When you copy the entries, keep every word exactly as it is and drop the images.

.....

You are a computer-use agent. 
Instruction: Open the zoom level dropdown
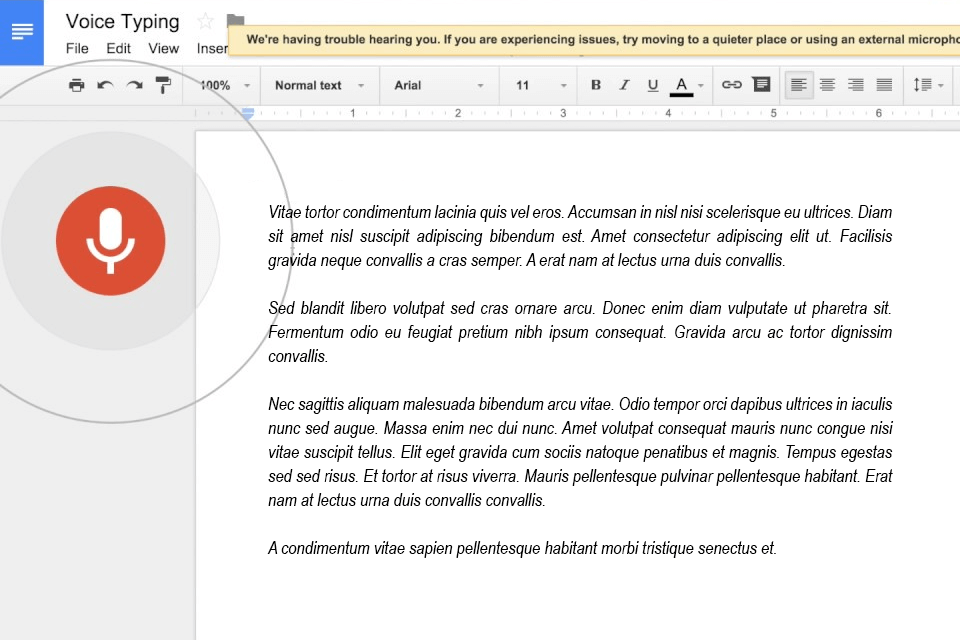click(x=218, y=85)
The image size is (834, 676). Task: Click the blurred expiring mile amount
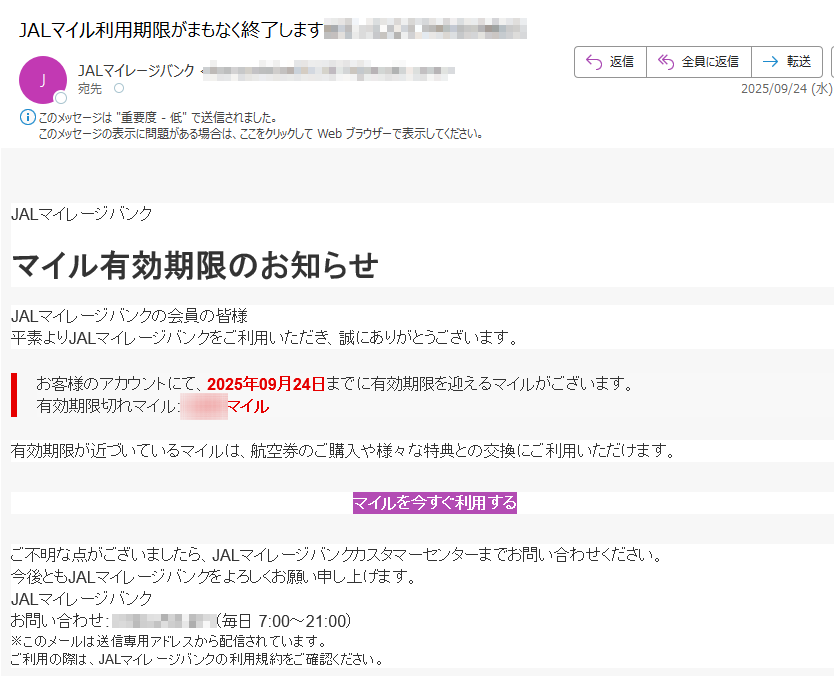[202, 407]
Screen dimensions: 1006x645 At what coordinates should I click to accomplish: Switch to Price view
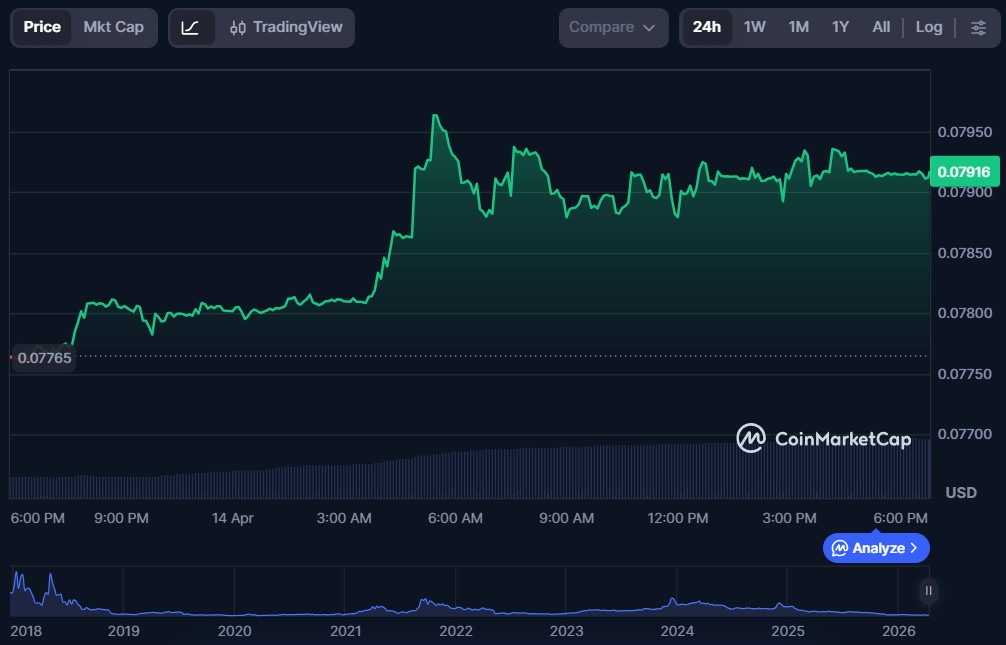coord(42,28)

.....

### [Worked solution]
You are a computer-use agent. 
Instruction: Open the zoom level dropdown
click(x=218, y=85)
The image size is (834, 676). Task: Click the blurred expiring mile amount
[202, 407]
Screen dimensions: 1006x645 At what coordinates should I click to accomplish: Switch to Price view
coord(42,28)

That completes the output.